If no agreement is made in the coming days and ratified by December 31, it would lead to a chaotic split at the end of the year.
The absence of a trade deal would force Britain and the bloc to act on basic World Trade Organization terms, which would mean tariffs being imposed on goods.
Negotiations are still ongoing and this morning Mrs von der Leyen painted a more optimistic picture of the state of the talks than many had expected.
Speaking to the European Parliament, she said: ‘From today’s perspective, I cannot tell you whether there will be a deal or not, but I can tell you that there is now a way to reach an agreement.
“The path may be very narrow, but it is there and it is therefore our responsibility to keep trying.
“The good news is that we’ve found a way forward on most issues, but now we’re so close and yet so far apart.
“Since there are still two open questions, you know them, a level playing field and fisheries.”
The two sides have been bogged down on post-Brexit fishing rights for months, and in the past few days this has turned out to be the main stumbling block to a deal.
The EU wants to give European trawlers high access to British waters after the transition period.
However, the UK firmly believes that priority should be given to its boats as the negotiators are still far apart on how to share the fish in UK waters.
Ms. von der Leyen said: “We are not questioning the sovereignty of Great Britain in its own waters.
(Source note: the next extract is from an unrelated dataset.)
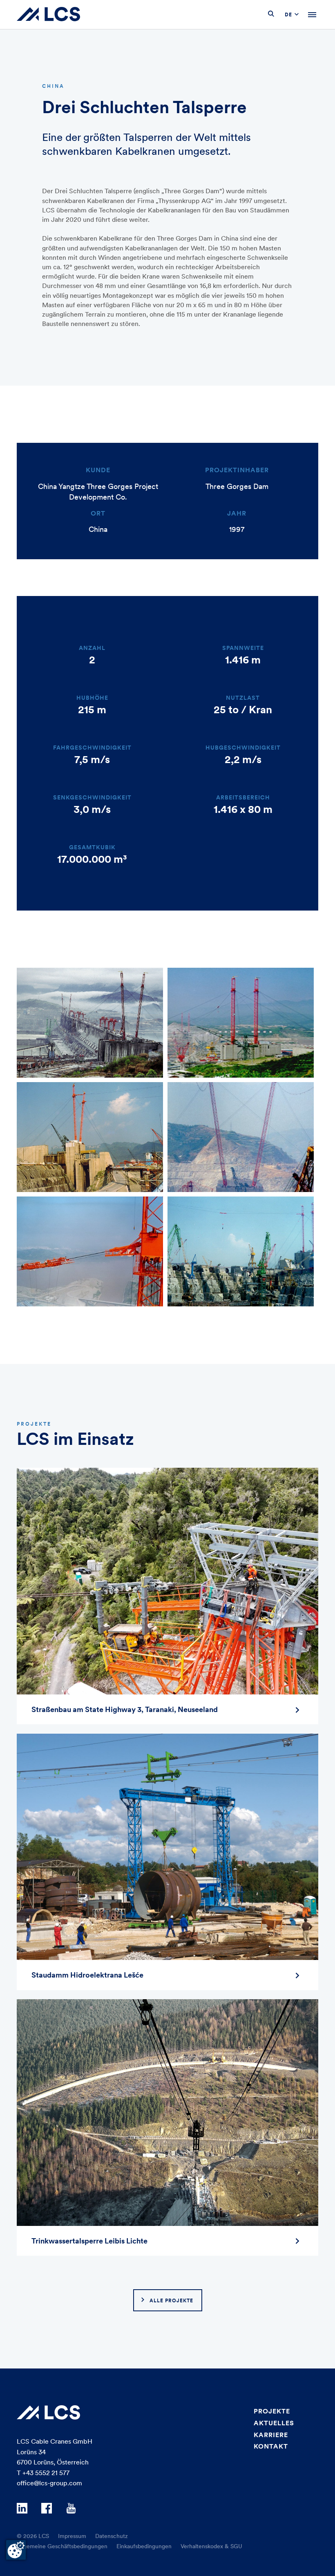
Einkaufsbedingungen (144, 2546)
However, we require predictability and stability for our fishermen.
“And to be honest, sometimes you have the feeling that we can’t solve this question.
“But we must keep trying to find a solution, and that is the only responsible and correct course of action.”
Ms von der Leyen said that progress has now been made on a “level playing field” for rules.
The EU would like the UK to agree to comply with the rules enacted in Brussels in the future in order to ensure fair competition between companies in the UK and companies on the continent.
The UK has been reluctant to agree to anything that ties its hands too tight because it sees the right to rule unilaterally as one of the main benefits of leaving the bloc.
Ms. von der Leyen said: “Under the same conditions, our goal is simply to ensure fair competition in our own market, very simple.
“And that’s why we have to establish robust mechanisms. The architecture we are working on rests on two pillars: state aid and standards.
“In state aid, we have made progress based on common principles, guarantees of domestic enforcement and the ability to resolve the situation autonomously if necessary.
‘In terms of standards, we have agreed on a strong mechanism of non-regression. That’s a big step forward. ‘
Ms. von der Leyen said there were still difficulties in making fair competition “future-proof”.
She also admitted that the two sides are now facing a race against time to reach and ratify a deal if it is to be introduced in time for January 1.
“The clock puts us all in a very difficult position, not least this Parliament and its right to democratic scrutiny and ratification,” she said.
Your comments on time pressure were echoed yesterday by Commons chief Jacob Rees-Mogg when he said he believed it could be six days for Britain to stamp a deal, but that could be “squeezed” if necessary.
He also insisted that “there is no last moment” to finalize a deal, as he suggested that talks continue “until Big Ben strikes at 11am on New Years Eve” – the point where the transition “stall” closes End goes.